1. A method for assessing the solar resources of a photovoltaic power plant, characterized in that, include: Obtain the first-cycle solar radiation data and first-cycle environmental parameters of the proposed photovoltaic power plant site within the first preset assessment period; Based on the solar radiation data of the first cycle and the theoretical radiation data at the corresponding time, the attenuation characteristics of the radiation attenuation period caused by local micrometeorological phenomena are identified. Analyze the correlation between the attenuation characteristics during the radiation attenuation period and the environmental parameters of the first period, and extract the correlation information; Based on the aforementioned correlation information, a mapping prediction rule is established for predicting the radiation attenuation characteristics caused by the local micrometeorological phenomena according to environmental parameters. The second-cycle solar radiation data and corresponding second-cycle environmental parameters of the proposed photovoltaic power station site within a second preset evaluation period are obtained, wherein the second preset evaluation period is longer than the first preset evaluation period. Based on the mapping prediction rule and the second-cycle environmental parameters, the radiation attenuation characteristics caused by the local micro-meteorological phenomena within the second preset evaluation period are predicted, and the second-cycle solar radiation data are corrected based on the predicted radiation attenuation characteristics. Based on the corrected second-cycle solar radiation data, typical meteorological year data reflecting the site's illumination conditions are generated to predict the power generation of the proposed photovoltaic power plant site.

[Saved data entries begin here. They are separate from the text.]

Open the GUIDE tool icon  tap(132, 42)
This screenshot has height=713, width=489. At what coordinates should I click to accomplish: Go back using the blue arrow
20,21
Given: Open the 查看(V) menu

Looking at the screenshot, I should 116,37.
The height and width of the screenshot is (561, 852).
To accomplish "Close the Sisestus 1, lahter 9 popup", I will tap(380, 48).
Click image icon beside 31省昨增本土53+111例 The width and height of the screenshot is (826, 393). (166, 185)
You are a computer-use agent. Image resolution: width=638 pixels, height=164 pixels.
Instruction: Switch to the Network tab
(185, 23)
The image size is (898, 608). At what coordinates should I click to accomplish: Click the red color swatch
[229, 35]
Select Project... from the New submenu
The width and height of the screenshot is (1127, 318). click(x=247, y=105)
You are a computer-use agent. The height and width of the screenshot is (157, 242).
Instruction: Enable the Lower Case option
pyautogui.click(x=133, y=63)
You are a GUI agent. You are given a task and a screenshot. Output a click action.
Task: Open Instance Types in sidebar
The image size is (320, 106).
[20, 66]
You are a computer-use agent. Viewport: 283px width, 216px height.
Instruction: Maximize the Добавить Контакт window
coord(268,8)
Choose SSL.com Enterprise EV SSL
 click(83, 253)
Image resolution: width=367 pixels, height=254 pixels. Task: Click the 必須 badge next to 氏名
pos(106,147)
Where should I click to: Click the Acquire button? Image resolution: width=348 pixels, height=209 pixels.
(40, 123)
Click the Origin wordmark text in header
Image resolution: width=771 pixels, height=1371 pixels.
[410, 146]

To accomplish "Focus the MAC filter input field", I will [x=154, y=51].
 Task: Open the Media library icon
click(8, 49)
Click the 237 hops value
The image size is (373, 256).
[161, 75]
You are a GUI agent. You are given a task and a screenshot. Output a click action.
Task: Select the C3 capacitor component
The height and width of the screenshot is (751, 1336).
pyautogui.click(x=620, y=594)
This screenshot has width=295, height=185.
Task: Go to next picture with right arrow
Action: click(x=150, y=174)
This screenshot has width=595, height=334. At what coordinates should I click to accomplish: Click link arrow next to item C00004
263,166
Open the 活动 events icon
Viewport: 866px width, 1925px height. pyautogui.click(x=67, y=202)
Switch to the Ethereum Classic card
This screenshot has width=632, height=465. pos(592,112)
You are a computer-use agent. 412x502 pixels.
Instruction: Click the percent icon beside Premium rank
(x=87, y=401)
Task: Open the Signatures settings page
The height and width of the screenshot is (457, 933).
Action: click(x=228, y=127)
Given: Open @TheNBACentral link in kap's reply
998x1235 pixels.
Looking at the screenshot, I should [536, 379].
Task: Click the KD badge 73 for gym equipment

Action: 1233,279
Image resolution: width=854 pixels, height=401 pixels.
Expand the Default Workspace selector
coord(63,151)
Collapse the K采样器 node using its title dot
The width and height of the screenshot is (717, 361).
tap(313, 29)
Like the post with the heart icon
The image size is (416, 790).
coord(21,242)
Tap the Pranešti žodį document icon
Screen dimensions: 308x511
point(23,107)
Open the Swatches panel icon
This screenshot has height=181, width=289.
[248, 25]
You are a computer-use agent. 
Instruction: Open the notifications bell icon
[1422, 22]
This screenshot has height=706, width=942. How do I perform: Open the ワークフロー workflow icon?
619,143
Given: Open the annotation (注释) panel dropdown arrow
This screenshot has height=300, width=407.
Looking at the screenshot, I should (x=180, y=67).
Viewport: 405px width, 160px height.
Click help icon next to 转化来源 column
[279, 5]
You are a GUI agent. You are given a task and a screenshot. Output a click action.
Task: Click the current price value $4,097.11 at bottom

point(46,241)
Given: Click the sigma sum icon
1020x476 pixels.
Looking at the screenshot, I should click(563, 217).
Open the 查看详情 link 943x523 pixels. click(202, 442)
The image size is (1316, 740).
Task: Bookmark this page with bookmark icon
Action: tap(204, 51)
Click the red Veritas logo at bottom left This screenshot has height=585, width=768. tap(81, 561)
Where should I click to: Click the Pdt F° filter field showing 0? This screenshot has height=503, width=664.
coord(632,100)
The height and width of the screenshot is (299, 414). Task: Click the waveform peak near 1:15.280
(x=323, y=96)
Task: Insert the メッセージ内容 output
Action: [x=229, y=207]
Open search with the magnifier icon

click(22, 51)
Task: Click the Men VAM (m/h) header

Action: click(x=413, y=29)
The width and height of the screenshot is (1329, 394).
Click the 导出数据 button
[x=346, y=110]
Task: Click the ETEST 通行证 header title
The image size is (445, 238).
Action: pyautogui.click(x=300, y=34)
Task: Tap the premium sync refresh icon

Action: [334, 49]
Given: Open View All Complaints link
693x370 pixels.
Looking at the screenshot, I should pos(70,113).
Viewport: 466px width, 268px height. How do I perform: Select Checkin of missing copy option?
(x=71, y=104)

2. The photovoltaic power plant solar resource assessment method according to claim 1, characterized in that, The localized micrometeorological phenomenon is a low-altitude fog that occurs in the early morning due to the topography and reservoir environment of the proposed photovoltaic power station site.

3. The method for assessing solar resources in a photovoltaic power station according to claim 1, characterized in that, The step of identifying the attenuation characteristics of the radiation attenuation period caused by local micrometeorological phenomena based on the solar radiation data of the first cycle and the theoretical radiation data at the corresponding time includes: For each preset morning period within the first preset evaluation period, based on the geographical location and time information of the proposed photovoltaic power station site, the theoretical radiation value at each time point within each preset morning period is calculated, and the relative attenuation degree between the first-cycle solar radiation value and the theoretical radiation value at each time point within each preset morning period is calculated. The continuous time points in which the relative attenuation degree is higher than the first preset threshold are identified as the radiation attenuation period, wherein the first preset threshold is a preset relative radiation attenuation threshold caused by the local micrometeorological phenomenon. Record the attenuation characteristics of the radiation attenuation period, wherein the attenuation characteristics include at least one or more of the following: the start and end times of the radiation attenuation period, the maximum value of the relative attenuation degree, and the curve shape of the relative attenuation degree changing over time.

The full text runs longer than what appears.